その写真には三人の人物が映っており、真ん中はリン本人、その両脇にガタイが良い老人と、眼光の鋭い老人が仁王像のように堂々と立っていた。
「この細くて目付きが悪いのが『テツジ・タケモト』、通称テツじぃ。太くて丸太みたいな腕をしているのが『カンジ・オオタワラ』、通称カンじぃ。この二人がオリジンズが暴れ回ってどうしようもなくなった時に、最後に村人が頼る最強戦力です」
「強いな」
「写真越しでもわかるんすか?」
「なんとなくな」
「流石っす」
「君もそれなりにやることもわかっているぞ」
「やっぱりさっきの話は……」
「これもなんとなくだが、身体を見ればな」
「本当に……流石っす」
ナナシを褒め称えたリンはニィと口角を上げたと思ったら、仰け反らんばかりに胸を張った。
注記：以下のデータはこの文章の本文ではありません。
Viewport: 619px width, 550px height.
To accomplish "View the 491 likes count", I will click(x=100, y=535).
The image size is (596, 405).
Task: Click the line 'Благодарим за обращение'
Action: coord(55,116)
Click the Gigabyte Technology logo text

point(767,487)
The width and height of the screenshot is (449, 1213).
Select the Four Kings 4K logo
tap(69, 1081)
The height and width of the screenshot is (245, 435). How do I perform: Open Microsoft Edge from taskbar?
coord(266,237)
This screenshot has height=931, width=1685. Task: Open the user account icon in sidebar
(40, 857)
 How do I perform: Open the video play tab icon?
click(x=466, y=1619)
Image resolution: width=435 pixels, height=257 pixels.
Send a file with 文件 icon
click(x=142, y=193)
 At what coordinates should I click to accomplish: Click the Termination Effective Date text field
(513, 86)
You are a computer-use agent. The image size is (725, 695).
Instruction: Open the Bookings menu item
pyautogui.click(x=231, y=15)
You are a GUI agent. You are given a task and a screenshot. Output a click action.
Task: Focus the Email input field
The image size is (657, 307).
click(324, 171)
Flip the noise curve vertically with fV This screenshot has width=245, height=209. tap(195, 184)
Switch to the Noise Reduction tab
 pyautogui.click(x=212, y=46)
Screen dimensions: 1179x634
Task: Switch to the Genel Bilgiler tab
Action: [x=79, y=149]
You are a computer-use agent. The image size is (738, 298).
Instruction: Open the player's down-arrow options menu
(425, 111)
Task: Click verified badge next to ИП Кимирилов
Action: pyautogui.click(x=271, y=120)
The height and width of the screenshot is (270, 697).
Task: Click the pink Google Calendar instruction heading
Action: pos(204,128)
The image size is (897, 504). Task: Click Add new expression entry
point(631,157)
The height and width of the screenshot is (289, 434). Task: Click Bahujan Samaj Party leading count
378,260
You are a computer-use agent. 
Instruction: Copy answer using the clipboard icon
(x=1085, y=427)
「不肖このリン・ワカミヤ、P.P.バトルのプロを目指しているっす!自慢じゃないですけど、去年の学生大会では女子の部門で全国ベスト16になったっす!!」
どう見ても自慢しているリンは自信に満ち溢れていて、一回り大きくなったように見えた。
「ベスト16か、凄いな」
「自分で言うのもなんですが、凄いっす!」
「だが、競技と実戦は似て非なるものだ」
「……はい?」
リンの眉間に一気にシワが寄り、打って変わってあからさまに不機嫌そうな表情になった。
「つまりナナシさんはアタシは役に立たないと?」
「そうは言ってない。使いものになるか今の段階では判断できないってだけだ」
「ほう……!」
それは煽っているようにしかリンには聞こえなかった。そこまで言われて、全国ベスト16の戦士が黙っていられるはずがない。
「なら試して見ましょうよ」
「俺とやるって言うのか?」
「はい。っていうか最初からそのつもりでした。アタシはもちろんテツじぃもカンじぃも。マサミ姉の話を聞き終えたら、せっかくなんで噂のナナシガリュウと手合わせさせてくれませんかとお願いするつもりだったんですよ」
「へぇ……」
ナナシが確認を取るためマサミの方を向くと、彼女は「わたしは知らないわよ。好きにして」と、首を横に振り、お手上げのジェスチャーをした。
ならば、ナナシ・タイランの答えは一つだ。
「いいだろう。ナナシガリュウ受けて立つ」
ナナシは意地悪そうな笑みを浮かべ、リンの提案を了承した。